Another one of our partners – Keith Brooks – is a nursing professor at Shorter University in Rome, Georgia. Keith partnered with another faculty to bring 29 junior nursing students to Haiti. They worked alongside Haitian nurses and nursing students to train nearly 80 high school teens and teachers in CPR and first aid. With no “911” in Haiti, this training is very important.
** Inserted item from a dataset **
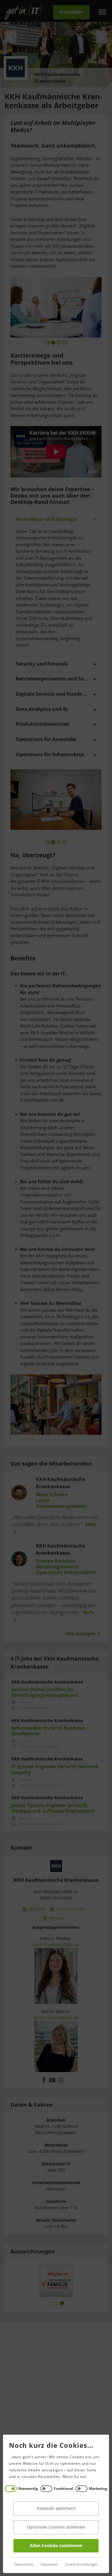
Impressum (49, 2564)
After that, they spent three mornings in the benevolent hospital. Then they did annual physicals on over 250 children in a local school for the poor, diagnosing many issues with malnutrition, skin disease, and stomach problems. Finally, they made home visits to the families of 26 children. These children were living in shantees with little to no food; their parents were desperate. Each family visit was accompanied by an interview and followed by a gift of two week’s of food for the child’s family.

The students Keith brings all get clinical credit hours for the experience.

Making healthcare sustainable

When you travel to a developing country, it is often hard to appreciate the impact or see a difference in the buildings and structures. It can even be frustrating if you focus on what you see on the side of the road. This is why we invest in people at FSIL and in children and teens in local schools. We can see these students grow and learn and become leaders in a desperate community. When we travel to Haiti and work hand-in-hand with Haitian professionals and students, we leave part of us behind – talents, skills and hearts. We hope that will have a long impact into the future.

When you administer medication to a sick person, you help them to heal. When you administer medication to a sick person with another professional next to you, you help many people in the future.